━━ Supplied records ━━
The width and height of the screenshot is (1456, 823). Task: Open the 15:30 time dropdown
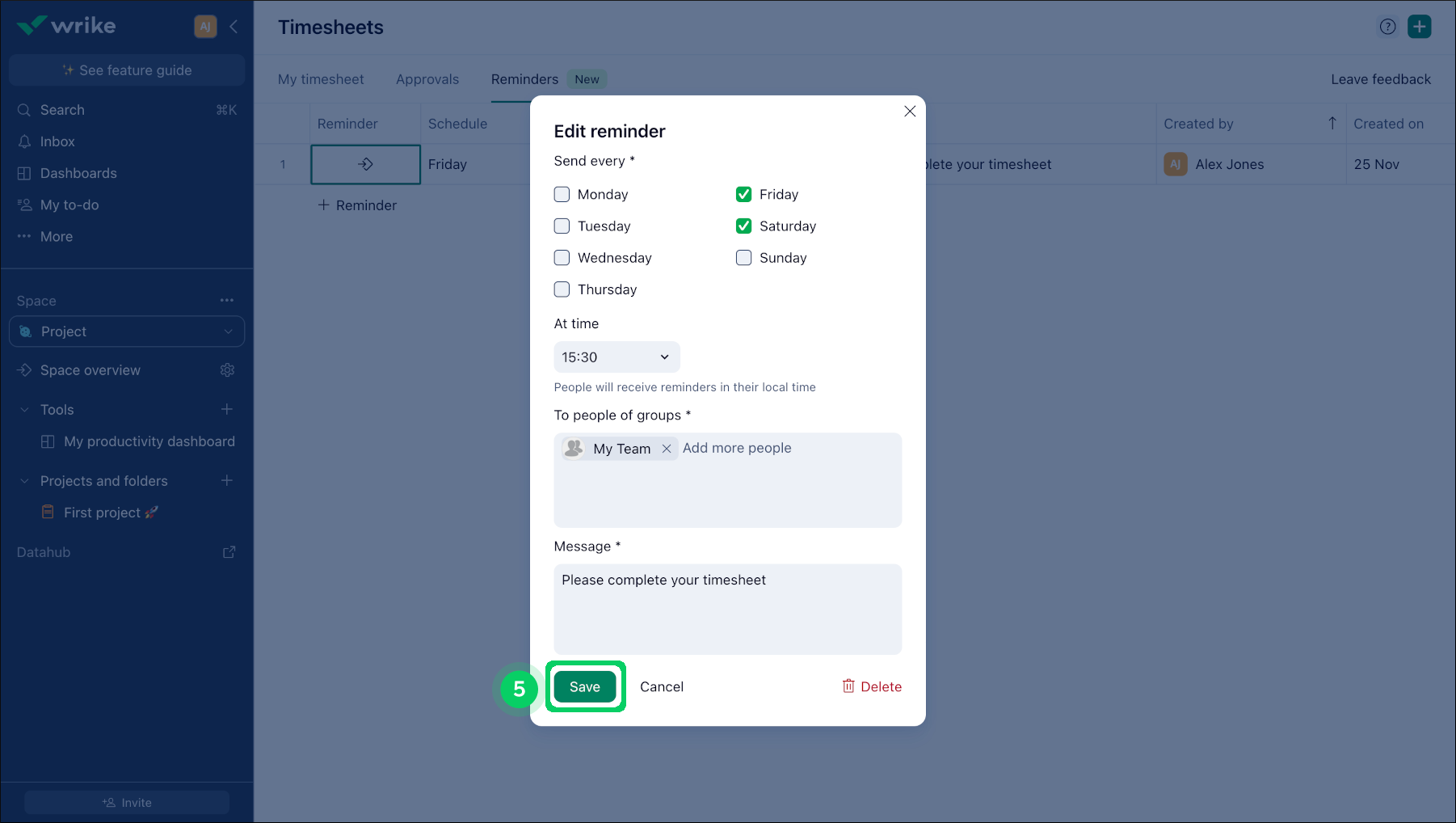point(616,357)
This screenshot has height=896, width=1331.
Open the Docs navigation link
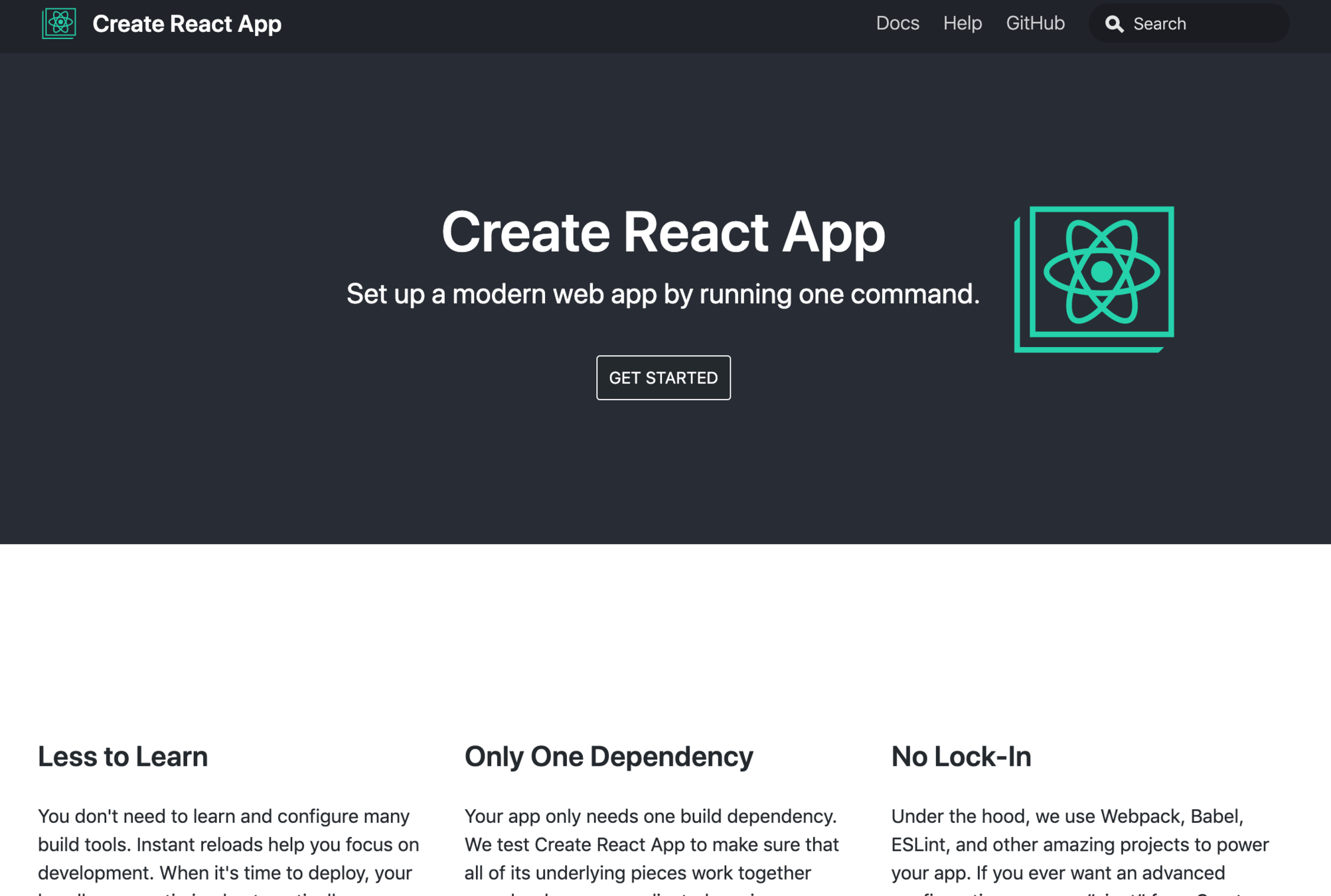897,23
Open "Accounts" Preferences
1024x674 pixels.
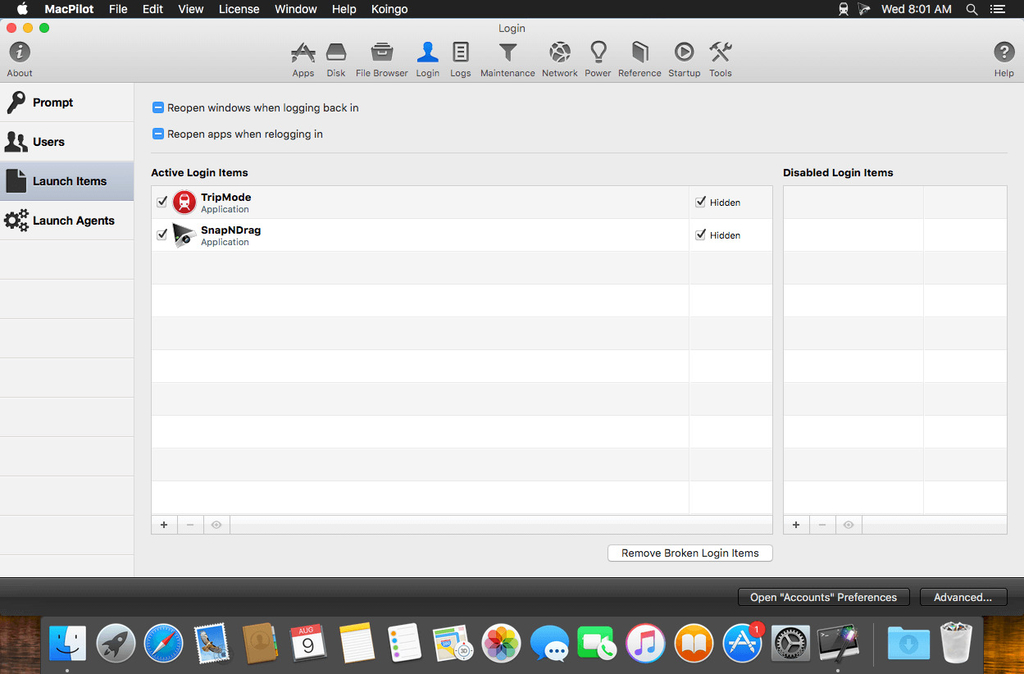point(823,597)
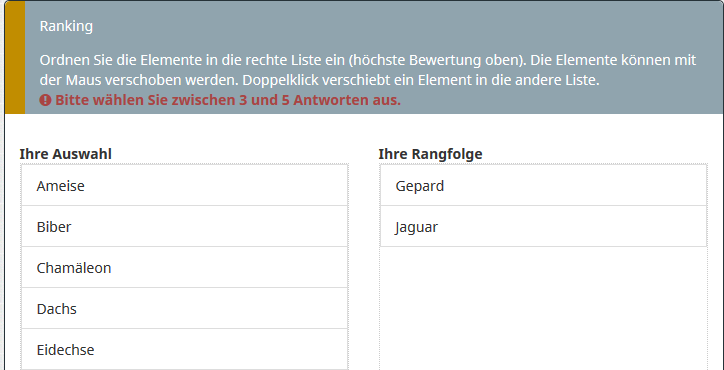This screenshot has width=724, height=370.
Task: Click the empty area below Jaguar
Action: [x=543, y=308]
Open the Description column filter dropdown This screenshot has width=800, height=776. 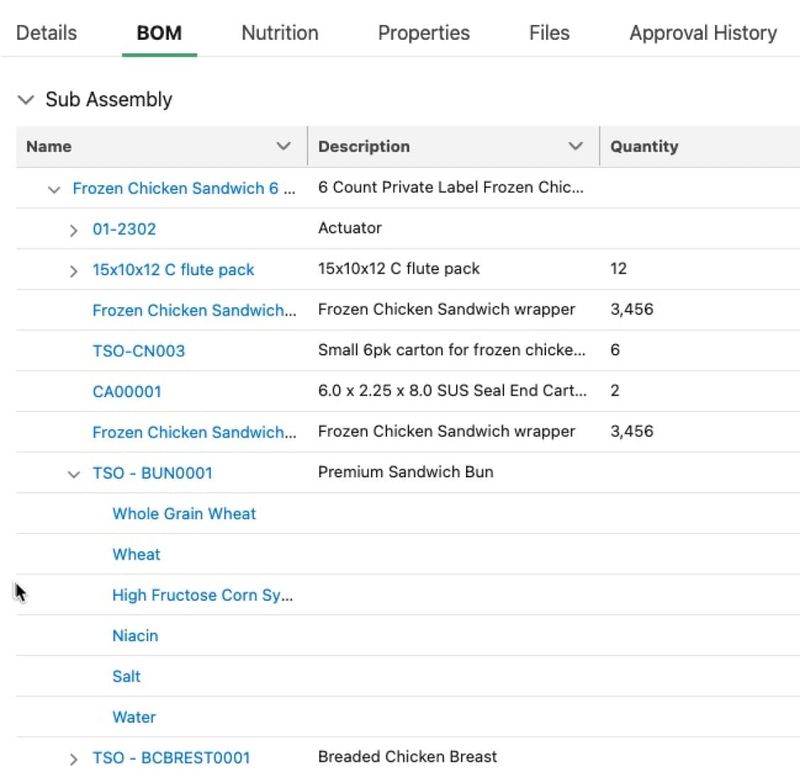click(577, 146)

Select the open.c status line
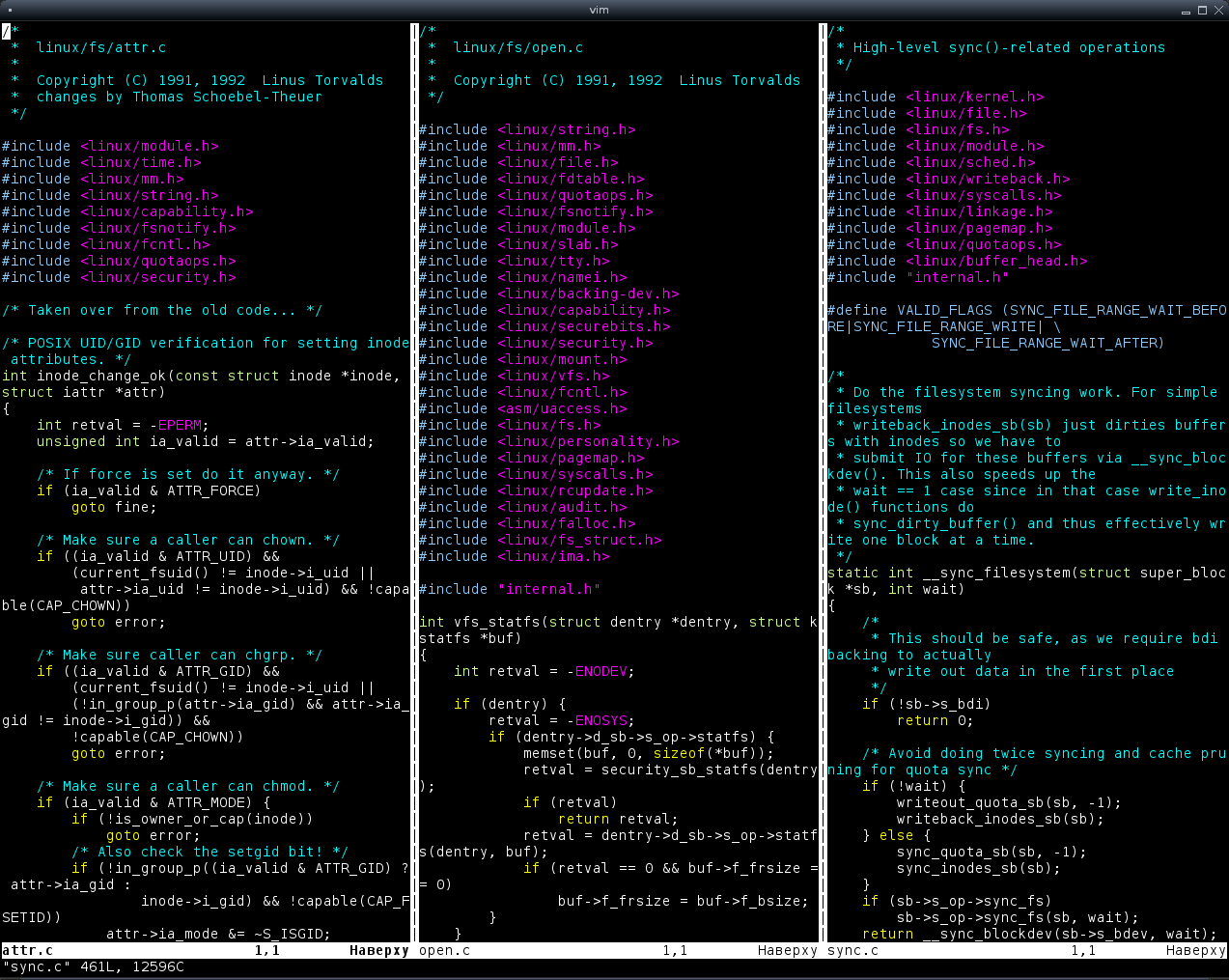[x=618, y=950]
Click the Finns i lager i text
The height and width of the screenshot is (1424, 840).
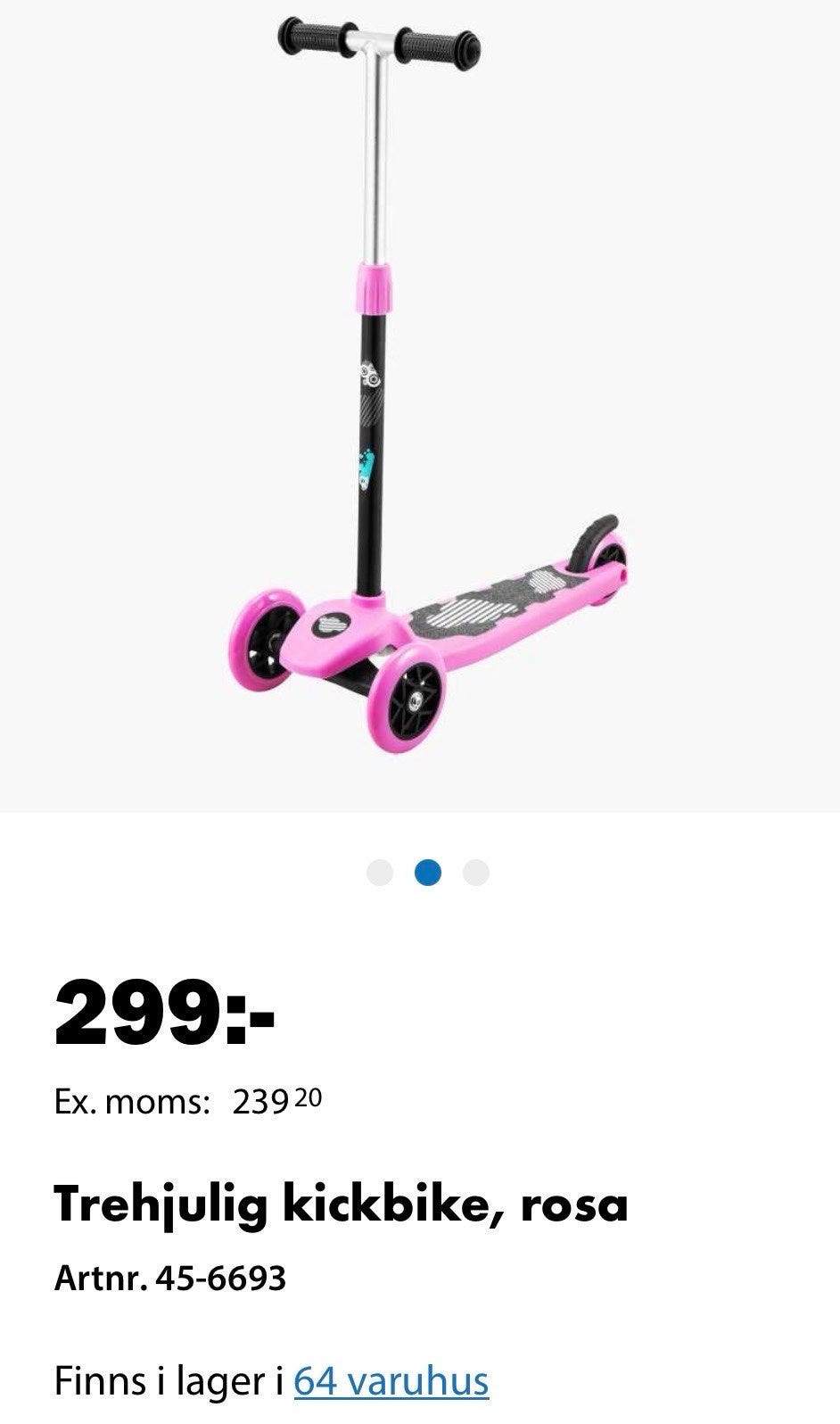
━━━
** Written problem **
Reproduce verbatim every line from the one containing "Click the Finns i lager i text" through the end of the material, both ends included. Omit the pictures from your reply.

** Worked answer **
Click the Finns i lager i text
The height and width of the screenshot is (1424, 840).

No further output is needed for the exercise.